**Text shown**
>>>

THE DHAKA ART SUMMIT
When the Center
Moved to Dhaka
For one month, the question stopped being how South Asian artists fit into London or New York, and became what happens when Dhaka is the center of the conversation.
I have spent twenty years paying attention to artists the market had not yet noticed, and for most of that time the map looked the same: New York, London, Berlin, eventually Hong Kong. South Asian artists were let in as exceptions, footnotes to a story written somewhere else. The Dhaka Art Summit refused that arrangement. Instead of sending its artists abroad to be discovered, it brought the discoverers to Bangladesh. That inversion is the whole point, and it is why this matters far more than its modest, free, non-commercial setup lets on.
What It Is
The Summit is not an art fair. Nothing is for sale. It runs free, functioning as a research platform, an exhibition, a school, and a gathering all at once. It was founded by the collectors Nadia and Rajeeb Samdani, who realized in the late 2000s that the artists of their own country had no galleries showing them, almost no exhibitions, and barely a website between them. Their foundation began by supporting a handful of artists, and then ran into the obvious limit.

<<<

**Actions to take**
• a. According to the article on the Dhaka Art Summit above, who founded the Summit?
• b. Translate this sentence from the Dhaka Art Summit article into Spanish: "Instead of sending its artists abroad to be discovered, it brought the discoverers to Bangladesh."
• c. Condense the paragraph of the Dhaka Art Summit article beginning "The Summit is not an art fair" into a bulleted list that keeps its main facts.

**Information provided**
>>>

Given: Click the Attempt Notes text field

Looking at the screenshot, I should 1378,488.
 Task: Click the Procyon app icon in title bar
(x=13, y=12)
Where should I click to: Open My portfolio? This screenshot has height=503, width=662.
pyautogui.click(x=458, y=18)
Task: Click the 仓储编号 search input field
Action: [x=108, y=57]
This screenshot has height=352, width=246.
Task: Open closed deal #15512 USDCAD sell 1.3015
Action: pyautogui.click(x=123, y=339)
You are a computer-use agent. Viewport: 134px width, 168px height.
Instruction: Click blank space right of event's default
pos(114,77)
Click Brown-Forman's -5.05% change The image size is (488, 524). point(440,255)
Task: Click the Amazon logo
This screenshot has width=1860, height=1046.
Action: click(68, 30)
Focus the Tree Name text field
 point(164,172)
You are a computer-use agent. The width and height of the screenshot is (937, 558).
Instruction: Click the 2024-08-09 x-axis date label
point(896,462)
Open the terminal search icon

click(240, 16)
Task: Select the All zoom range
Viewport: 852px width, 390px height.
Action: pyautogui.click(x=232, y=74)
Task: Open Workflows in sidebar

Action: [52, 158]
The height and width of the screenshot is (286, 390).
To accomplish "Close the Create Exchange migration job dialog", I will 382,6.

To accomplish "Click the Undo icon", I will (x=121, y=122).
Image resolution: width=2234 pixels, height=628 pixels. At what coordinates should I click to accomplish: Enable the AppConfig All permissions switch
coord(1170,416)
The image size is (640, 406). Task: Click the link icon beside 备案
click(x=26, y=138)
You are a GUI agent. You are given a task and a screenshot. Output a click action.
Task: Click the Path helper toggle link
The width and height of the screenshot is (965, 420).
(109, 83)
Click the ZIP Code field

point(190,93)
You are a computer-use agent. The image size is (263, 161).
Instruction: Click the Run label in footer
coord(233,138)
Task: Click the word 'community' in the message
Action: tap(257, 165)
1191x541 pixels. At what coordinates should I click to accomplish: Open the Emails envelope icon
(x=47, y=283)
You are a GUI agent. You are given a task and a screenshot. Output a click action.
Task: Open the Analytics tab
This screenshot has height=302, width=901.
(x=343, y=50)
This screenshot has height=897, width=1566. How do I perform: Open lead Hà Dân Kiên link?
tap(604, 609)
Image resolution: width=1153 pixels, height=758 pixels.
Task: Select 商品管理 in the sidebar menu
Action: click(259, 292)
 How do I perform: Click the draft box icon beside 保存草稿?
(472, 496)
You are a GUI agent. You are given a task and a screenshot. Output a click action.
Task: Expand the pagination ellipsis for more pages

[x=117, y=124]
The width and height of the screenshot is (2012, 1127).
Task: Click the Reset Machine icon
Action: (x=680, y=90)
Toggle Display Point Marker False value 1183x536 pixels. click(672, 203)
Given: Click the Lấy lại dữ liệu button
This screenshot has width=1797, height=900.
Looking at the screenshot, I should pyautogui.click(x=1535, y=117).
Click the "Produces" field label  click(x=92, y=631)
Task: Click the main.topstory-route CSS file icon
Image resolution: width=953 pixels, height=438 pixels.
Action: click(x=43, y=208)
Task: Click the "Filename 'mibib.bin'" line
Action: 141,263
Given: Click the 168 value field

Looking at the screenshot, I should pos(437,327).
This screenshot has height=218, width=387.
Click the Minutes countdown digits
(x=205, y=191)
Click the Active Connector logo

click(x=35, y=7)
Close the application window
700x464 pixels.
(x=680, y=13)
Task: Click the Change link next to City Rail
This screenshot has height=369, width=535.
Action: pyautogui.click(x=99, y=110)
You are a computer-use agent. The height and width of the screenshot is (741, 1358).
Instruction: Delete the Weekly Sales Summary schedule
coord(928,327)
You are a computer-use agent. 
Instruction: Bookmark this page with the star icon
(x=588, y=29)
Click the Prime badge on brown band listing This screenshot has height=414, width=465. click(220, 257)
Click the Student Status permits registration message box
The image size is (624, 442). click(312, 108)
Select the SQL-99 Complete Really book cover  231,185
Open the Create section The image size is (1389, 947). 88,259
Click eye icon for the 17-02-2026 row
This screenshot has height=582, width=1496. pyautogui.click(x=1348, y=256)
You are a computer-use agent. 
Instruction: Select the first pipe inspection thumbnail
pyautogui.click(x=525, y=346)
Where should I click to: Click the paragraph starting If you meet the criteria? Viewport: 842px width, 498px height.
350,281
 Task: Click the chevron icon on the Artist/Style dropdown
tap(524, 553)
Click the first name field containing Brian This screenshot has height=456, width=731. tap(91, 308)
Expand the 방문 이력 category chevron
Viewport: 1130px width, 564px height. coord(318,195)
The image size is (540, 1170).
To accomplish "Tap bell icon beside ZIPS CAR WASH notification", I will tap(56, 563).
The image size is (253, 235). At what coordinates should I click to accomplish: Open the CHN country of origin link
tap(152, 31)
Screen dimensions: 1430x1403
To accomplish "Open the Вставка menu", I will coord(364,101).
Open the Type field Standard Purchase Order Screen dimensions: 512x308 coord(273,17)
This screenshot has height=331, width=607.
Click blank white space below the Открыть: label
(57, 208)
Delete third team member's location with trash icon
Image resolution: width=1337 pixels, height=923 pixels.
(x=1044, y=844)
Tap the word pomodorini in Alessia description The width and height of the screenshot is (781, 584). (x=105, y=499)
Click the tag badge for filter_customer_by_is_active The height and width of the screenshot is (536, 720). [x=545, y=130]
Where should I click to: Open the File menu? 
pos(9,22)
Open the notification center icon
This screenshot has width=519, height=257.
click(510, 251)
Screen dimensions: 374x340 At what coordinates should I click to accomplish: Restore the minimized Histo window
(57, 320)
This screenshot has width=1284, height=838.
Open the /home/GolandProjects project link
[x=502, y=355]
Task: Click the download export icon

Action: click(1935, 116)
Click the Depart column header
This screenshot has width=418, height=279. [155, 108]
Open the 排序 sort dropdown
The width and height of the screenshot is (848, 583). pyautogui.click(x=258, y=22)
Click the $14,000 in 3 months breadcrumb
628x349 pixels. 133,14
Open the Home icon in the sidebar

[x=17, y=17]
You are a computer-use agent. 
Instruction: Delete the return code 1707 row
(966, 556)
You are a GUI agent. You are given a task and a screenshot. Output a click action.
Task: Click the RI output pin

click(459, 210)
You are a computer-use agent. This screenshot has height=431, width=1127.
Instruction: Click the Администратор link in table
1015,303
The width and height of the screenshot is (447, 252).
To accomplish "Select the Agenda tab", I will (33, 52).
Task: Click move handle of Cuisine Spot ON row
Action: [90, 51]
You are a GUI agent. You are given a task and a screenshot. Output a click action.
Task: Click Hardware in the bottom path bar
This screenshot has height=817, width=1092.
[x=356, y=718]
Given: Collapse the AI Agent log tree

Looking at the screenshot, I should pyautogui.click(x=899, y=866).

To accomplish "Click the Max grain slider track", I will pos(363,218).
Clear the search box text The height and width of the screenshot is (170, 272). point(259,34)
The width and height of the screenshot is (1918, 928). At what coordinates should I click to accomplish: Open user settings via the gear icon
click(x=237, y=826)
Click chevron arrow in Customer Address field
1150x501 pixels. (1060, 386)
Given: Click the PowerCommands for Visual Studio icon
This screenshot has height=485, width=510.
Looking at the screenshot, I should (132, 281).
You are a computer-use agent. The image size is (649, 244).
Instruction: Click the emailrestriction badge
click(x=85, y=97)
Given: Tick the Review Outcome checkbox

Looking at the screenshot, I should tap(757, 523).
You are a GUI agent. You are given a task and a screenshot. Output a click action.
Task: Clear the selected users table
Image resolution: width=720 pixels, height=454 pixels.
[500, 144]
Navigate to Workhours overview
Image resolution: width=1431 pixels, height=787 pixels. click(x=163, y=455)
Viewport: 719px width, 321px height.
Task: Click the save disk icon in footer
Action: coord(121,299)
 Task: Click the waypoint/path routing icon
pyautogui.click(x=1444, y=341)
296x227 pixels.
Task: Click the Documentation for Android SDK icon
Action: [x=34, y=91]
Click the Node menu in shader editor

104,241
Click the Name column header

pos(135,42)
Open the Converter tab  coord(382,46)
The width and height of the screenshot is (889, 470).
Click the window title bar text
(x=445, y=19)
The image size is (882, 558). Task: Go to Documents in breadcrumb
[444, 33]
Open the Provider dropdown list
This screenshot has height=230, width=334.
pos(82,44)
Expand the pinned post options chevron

<<<

**Outputs for the tasks**
• a. The collectors Nadia and Rajeeb Samdani founded it.

• b. En lugar de enviar a sus artistas al extranjero para que fueran descubiertos, trajo a los descubridores a Bangladés.

• c.
- The Summit is not an art fair, and nothing is for sale.
- It is free and serves as a research platform, exhibition, school, and gathering.
- The collectors Nadia and Rajeeb Samdani founded it.
- In the late 2000s they realized Bangladeshi artists had almost no galleries, exhibitions, or websites.
- Their foundation first supported a handful of artists, then reached the obvious limit of that approach.